For the three months ended Nov. 2, net income fell 11.8 percent to $53.7 million, or $1.03 a diluted share, from $60.9 million, or $1.05, in the same year-ago quarter. Excluding the operating results and exit costs connected with the firm’s Geoffrey Beene outlet retail operation, earnings were $1.10 a share, exceeding analysts’ consensus estimates of $1.07 for the quarter. Total revenues for the period, including those from royalties and other sources such as advertising, rose 4.5 percent to $727.5 million from $696.4 million. Revenues included a sales gain of 4.1 percent to $636.2 million from $611.4 million.

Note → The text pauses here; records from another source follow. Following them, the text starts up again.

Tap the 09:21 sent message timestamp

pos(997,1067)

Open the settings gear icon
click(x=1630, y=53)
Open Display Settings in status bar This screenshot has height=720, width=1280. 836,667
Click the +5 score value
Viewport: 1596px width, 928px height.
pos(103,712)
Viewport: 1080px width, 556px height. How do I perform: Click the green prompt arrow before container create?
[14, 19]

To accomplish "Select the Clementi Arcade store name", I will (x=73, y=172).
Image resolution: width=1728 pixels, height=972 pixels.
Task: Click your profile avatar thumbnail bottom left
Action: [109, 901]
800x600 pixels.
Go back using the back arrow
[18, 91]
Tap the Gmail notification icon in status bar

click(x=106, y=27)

Calvin Klein licensing revenue ended the quarter up 8.8 percent to $83.2 million from $76.5 million.
“The strength and recognition of the Calvin Klein brand across the world continued to drive revenue and earnings,” said Emanuel Chirico, chairman and chief executive officer. The revenue increase came “despite the strengthening U.S. dollar and slowing growth in international markets. Equally as important, we continue to manage our inventory tightly, with an 8 percent reduction in inventory levels excluding new businesses, which we believe positions us appropriately for the fourth quarter.”
The company cited strength in the Calvin Klein jeans and underwear businesses overseen by the Warnaco Group Inc. The wholesale and retail businesses in the quarter were propelled by the Calvin Klein men’s sportswear and retail businesses and the new Timberland wholesale men’s sportswear businesses, which offset declines in the firm’s heritage brand outlet retail businesses.
Outlet retail comparable-store sales declined 5 percent, while the Calvin Klein outlet retail business posted a comps gain of 1 percent.
Chirico said PVH was lowering full-year earnings guidance because of “recent and rapid deterioration” in the overall economic environment in the U.S. and overseas, as well as shifts in currencies.
For the full year, the company forecast earnings per share in the range of $2.71 to $2.81, compared with previous projections of $3.03 to $3.12. Excluding the Geoffrey Beene operating results and exit costs, EPS is estimated at $3 to $3.10, versus previous guidance of $3.32 to $3.41 and analysts’ consensus estimates of $3.21.
For the fourth quarter, the company’s EPS guidance is between 23 and 33 cents.
Despite the tough retail environment, Chirico said the company’s “diversified stable of brands continues to generate strong profits and cash flows.…Even in this difficult year, we expect to generate approximately $70 million of cash flow.”
In the nine months, income fell 15.2 percent to $129.7 million, or $2.48 a diluted share, from $153 million, or $2.65, in the year-ago period. Revenues gained 4 percent to $1.91 billion from $1.84 billion.
PVH ended the quarter with $197.6 million in cash, a decrease of $139.1 million from a year ago because of the completion of the firm’s $200 million stock repurchase program during the fourth quarter of 2007. PVH expects to end the year with $340 million in cash.
PVH’s owned brands also include Izod, Bass, Van Heusen and Arrow.